Okay, so this is a poetic, not a scientific, antecedent. Still, midst all these cooling zephyrs and warbling echoes, it’s a little unnerving to stumble upon the exactitude of ten thousand odors. What’s going on?

The second example, published in 1806, is from The Pleasures of Love: Being Amatory Poems, Original and Translated, from Asiatic and European Languages, by G.W. Fitzwilliam. The poem To Selima was originally by Achmed Ardebeili. It begins:
Ten thousand tulips bloom in Mavra’s vale,
Ten thousand gems in Corga’s rocks are born,
Ten thousand odors scent the vernal gale,
Ten thousand splendors crown the orient morn.
After invoking few more 10Ks it ends with:
Ten thousand armies cannot vanquish Fate.

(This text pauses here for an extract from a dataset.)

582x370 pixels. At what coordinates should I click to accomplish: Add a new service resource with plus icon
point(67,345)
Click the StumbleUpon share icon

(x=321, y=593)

Here’s a solution to the puzzle. In the first decade of the 19th century, before the Industrial Revolution, ten thousand of anything was a lot. There were no gigabytes of data then, no estimate of the speed of light, no concept of the real age of dinosaur fossils. Ten thousand was a number tossed around by poets as a rhetorical device. With inflation, poets have reached for bigger effect. As the poet who is buried at Père Lachaise once sang:

The crystal ship is being filled,
A thousand girls,
A thousand thrills,
A million ways to spend your time,
When we get back,
I’ll drop a line.

2 comments:

HealthyFragrance.com said...

This may be a little over my head. I definitely don't think I have ever recognized 10,000 different smells regardless of what atmosphere I have been in. Interesting article and very different from most of the fragrance blogs out there. Thanks for the info.

~x~ said...

aren't there reference to scent in song of solomon?

i think that's pretty serious evidence which could be thrown into the mix.

i'm glad my input helps with your research. you're welcome.